**ZADANIE DO WYKONANIA**
Przepisz bez żadnych zmian wiersze podane niżej, zaczynając od wiersza zawierającego „Choose the DRUMS knob” i kończąc na wierszu zawierającym „tap(159, 109)”, łącznie z tymi dwoma.

**DANE ŹRÓDŁOWE**
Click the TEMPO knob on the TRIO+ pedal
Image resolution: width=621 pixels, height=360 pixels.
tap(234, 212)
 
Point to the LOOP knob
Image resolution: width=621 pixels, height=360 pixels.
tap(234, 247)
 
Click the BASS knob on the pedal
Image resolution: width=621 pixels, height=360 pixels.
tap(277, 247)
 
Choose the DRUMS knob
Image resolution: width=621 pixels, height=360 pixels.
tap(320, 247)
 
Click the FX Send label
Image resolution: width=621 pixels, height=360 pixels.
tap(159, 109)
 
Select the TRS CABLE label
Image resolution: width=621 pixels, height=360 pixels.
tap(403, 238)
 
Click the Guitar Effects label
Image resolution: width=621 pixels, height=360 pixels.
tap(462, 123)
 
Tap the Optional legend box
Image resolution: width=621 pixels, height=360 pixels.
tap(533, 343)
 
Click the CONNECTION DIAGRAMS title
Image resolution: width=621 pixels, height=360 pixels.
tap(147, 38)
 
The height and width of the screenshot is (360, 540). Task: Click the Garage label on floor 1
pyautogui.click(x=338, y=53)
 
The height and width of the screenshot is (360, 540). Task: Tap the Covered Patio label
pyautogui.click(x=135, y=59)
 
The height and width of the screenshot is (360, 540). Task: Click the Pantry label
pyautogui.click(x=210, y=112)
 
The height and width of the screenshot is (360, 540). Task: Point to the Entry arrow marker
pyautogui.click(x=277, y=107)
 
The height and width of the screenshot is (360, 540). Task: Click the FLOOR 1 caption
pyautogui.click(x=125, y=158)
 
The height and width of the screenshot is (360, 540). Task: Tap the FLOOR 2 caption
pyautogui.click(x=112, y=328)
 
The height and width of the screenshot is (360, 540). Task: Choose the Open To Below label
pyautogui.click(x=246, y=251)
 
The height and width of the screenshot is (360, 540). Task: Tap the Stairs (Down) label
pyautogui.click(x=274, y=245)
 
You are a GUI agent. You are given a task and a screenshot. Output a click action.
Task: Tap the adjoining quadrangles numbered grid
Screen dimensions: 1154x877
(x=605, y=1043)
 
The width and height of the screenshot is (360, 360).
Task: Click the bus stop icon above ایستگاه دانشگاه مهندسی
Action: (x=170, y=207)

...

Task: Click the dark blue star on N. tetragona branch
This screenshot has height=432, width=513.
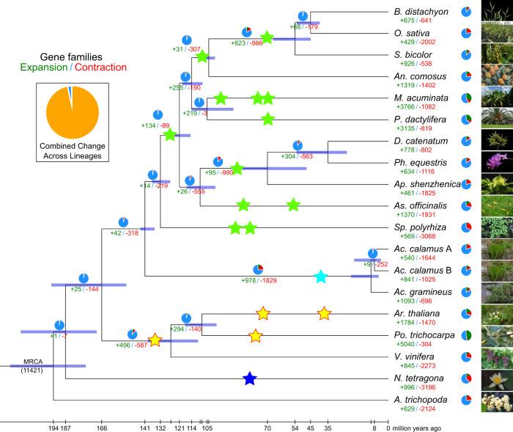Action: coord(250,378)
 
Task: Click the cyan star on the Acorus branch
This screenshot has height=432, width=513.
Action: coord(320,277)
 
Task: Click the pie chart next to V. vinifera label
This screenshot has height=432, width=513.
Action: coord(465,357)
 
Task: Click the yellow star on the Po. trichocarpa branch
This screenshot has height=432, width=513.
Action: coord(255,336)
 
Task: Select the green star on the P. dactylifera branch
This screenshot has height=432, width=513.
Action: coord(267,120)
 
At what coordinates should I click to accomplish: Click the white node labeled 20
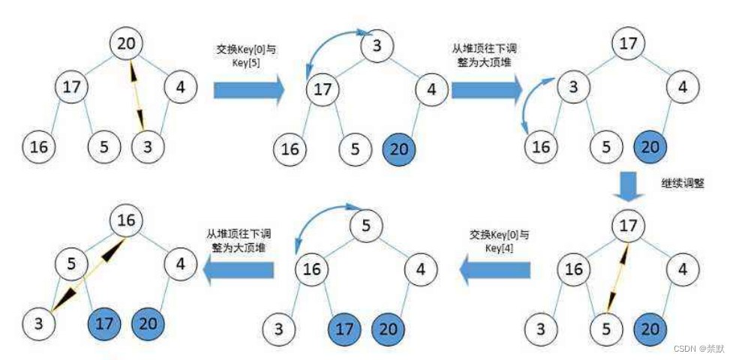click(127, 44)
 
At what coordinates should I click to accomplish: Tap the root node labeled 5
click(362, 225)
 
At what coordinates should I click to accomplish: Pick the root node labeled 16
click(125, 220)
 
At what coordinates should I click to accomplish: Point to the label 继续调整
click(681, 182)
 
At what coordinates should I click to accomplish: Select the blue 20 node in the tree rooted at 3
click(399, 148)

==

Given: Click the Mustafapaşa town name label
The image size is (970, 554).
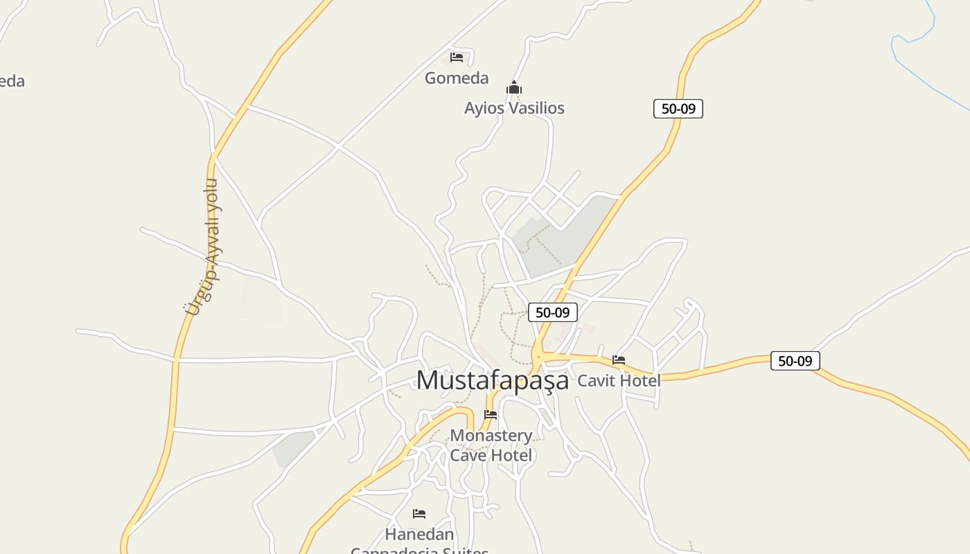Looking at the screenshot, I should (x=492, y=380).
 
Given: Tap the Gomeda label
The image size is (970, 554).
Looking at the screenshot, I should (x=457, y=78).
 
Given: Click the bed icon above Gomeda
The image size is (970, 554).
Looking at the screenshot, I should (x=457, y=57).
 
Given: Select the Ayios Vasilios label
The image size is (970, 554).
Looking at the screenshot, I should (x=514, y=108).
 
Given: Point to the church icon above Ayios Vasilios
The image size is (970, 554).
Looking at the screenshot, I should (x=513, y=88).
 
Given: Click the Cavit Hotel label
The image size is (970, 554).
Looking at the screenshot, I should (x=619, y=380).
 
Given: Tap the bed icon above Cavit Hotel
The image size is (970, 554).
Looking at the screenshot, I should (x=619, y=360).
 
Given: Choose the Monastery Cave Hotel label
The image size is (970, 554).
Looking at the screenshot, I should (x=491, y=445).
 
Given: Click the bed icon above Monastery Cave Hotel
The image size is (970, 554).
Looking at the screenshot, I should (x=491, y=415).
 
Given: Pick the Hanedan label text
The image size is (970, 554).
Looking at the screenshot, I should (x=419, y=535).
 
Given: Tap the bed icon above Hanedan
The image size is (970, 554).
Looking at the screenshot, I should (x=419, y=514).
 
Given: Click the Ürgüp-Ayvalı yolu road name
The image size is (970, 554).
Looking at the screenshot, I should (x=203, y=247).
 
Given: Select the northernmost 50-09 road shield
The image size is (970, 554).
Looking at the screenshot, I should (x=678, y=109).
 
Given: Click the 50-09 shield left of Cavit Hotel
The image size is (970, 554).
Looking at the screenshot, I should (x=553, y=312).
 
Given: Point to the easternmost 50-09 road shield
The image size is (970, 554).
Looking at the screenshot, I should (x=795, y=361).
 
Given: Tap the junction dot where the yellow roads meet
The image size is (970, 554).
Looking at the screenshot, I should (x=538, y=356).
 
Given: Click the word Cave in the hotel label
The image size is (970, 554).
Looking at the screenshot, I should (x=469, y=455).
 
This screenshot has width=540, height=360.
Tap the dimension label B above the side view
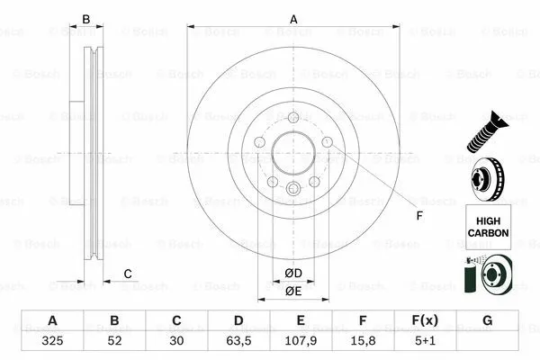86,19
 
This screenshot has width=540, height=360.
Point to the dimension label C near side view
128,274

**PEŁNA ODPOWIEDŹ**
Choose the DRUMS knob
Image resolution: width=621 pixels, height=360 pixels.
tap(320, 247)
 
Click the FX Send label
Image resolution: width=621 pixels, height=360 pixels.
tap(159, 109)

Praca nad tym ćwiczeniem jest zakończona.